A 20x speedup as reported here is not that unusual in my experience. If I work on optimizing something which has never had detailed performance analysis, I expect to achieve 3x to 10x speedups in most cases. Even 100x is not really rare.
I once found a similar thing in a commercial setting. A program had been written which could set one bit in a shared memory region for use as a feature flag. It was slowly expanded in use until it was being run thousands of times a day on hundreds of very expensive computers. I wrote a replacement program which read commands from a file and set all the bits in one invocation. This saved well over 100k USD per year if you just added up the cost of computer time without staffing. I imagine this APT fix is worth more than that.
I doubt this is by any means the most important performance issue that Debian package installation faces. It looks like the speedup discussed here is in the no-update case, which is nice, but not the only case.
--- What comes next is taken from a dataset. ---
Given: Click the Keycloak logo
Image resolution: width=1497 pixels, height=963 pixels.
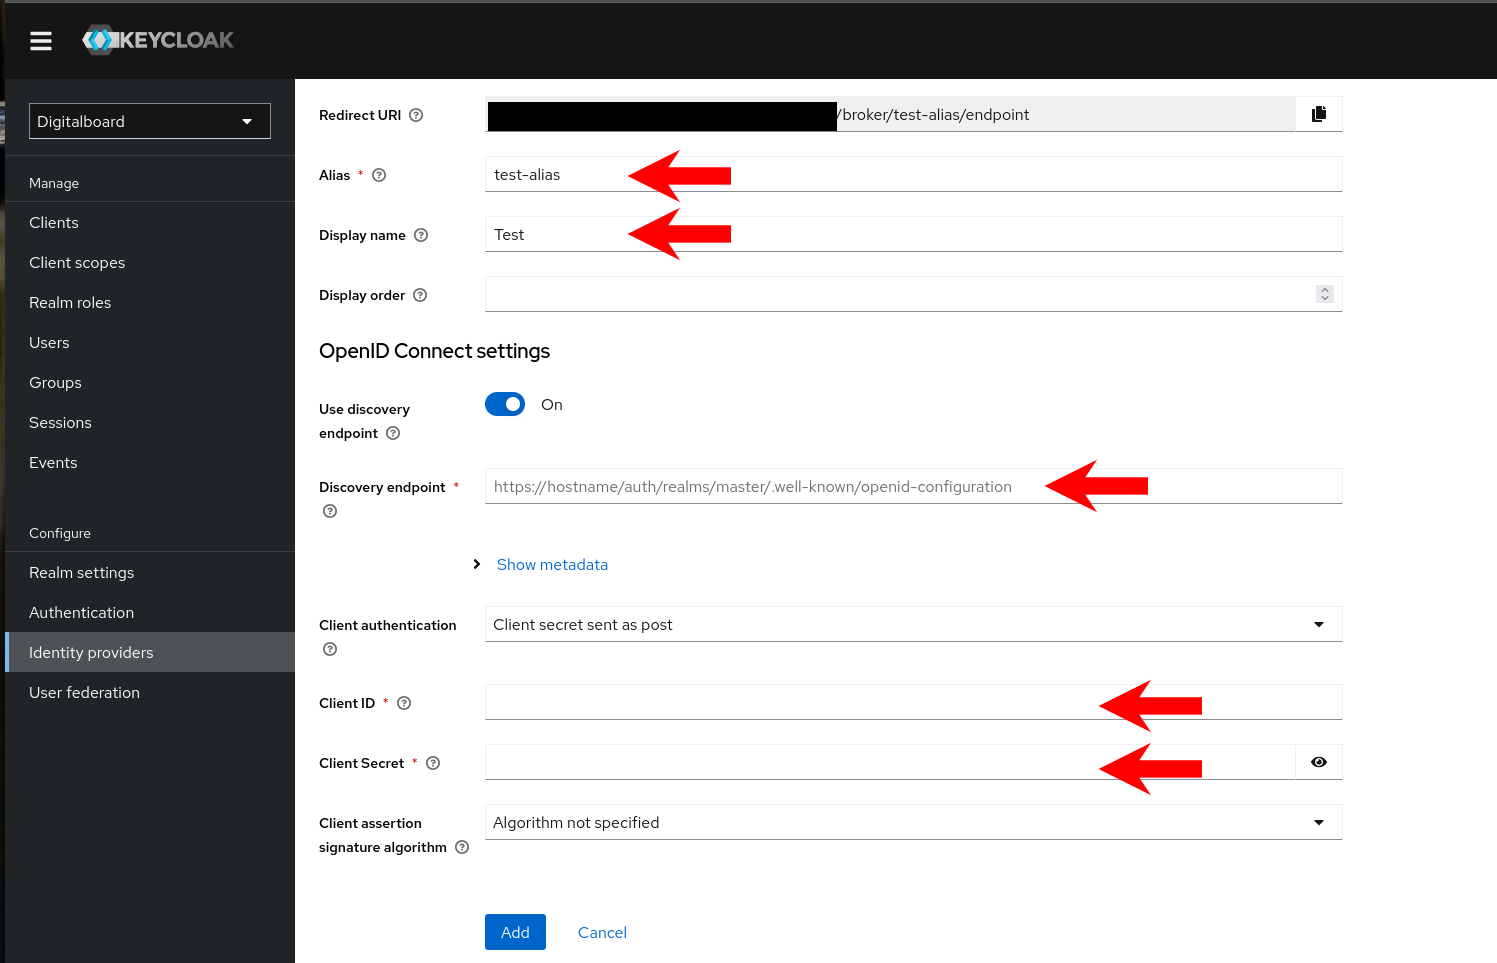Looking at the screenshot, I should pyautogui.click(x=157, y=40).
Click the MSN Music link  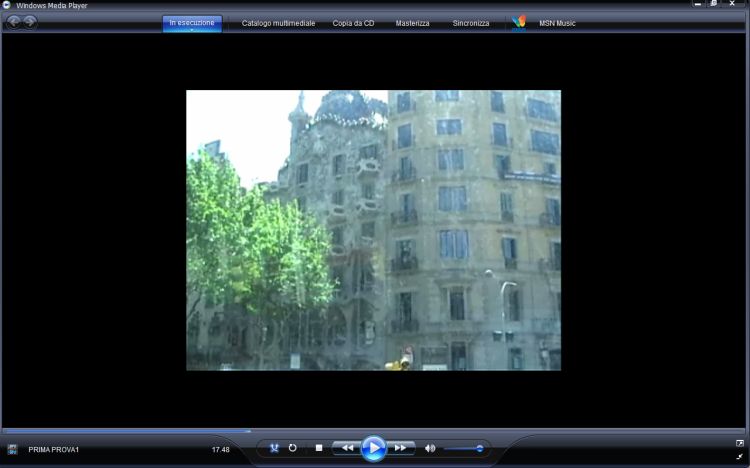(559, 22)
I stopped using Debian at home several years ago, and one of the main reasons was the incredible slowness of groping around in GNOME's moronic XML settings database during every update. Upgrading schemas and whatnot. I still use Debian at work and I note that it is still prone to building and rebuilding initrd during an update when it should only be built once. On a recent update initrd was built for the kernel that was being _uninstalled_ which was awesome.
> I noticed that it ran painfully slow on devices with slower disks. I suppose that is going to change now
No, most of the time is spent fsync'ing and it is a problem at a lower layer (related to dpkg), but ot apt. Too many bug reports to list but see [0] for the latest one.
As a Debian user, i find that updating can be slow, but it looks like spending much of its time on network traffic. Also 30 or 40 seconds is not large enough to be _really_ annoying.
Nevertheless, i'm looking forward to this!
> The reason for this is that our I/O is unbuffered, and we were reading one byte at a time in order to read lines. This changed on December 24, by adding read buffering for reading lines, vastly improving the performance of rred.
Why not use memory mapped files and let the operating system deal with caching in a way that is most efficient for that specific case?
Not all our files are uncompressed, so directly using mmap does not make sense for us, because we also need to be able to use files compressed with gzip, bzip2, xz (and soonish probably lz4).
It is everywhere even Windows. There is a little bit of weirdness on some older versions of Windows CE and some undefined behavior with edge conditions on some OS's if I recall, but you can find the capability everywhere. I added the map API to QFile back in the day and went through checking different OS's for compatibility. A quick google search here is a link to the windows method:
Even more so because after gem, or pip, or something (can't remember) had a similar issue a while ago (think they had an n2 algorithm) a lot of people jumped on it as being bad computer science. There were all sorts of calls about how web people were not real computer scientists.
Either way, good useful products were made and they've been further optimised. That's great. More of that more of the time.
It's great to see apt improving. I am still waiting for "apt-get update" to become git-pull-like thing to have much faster update (especially when no recent changes were made) though.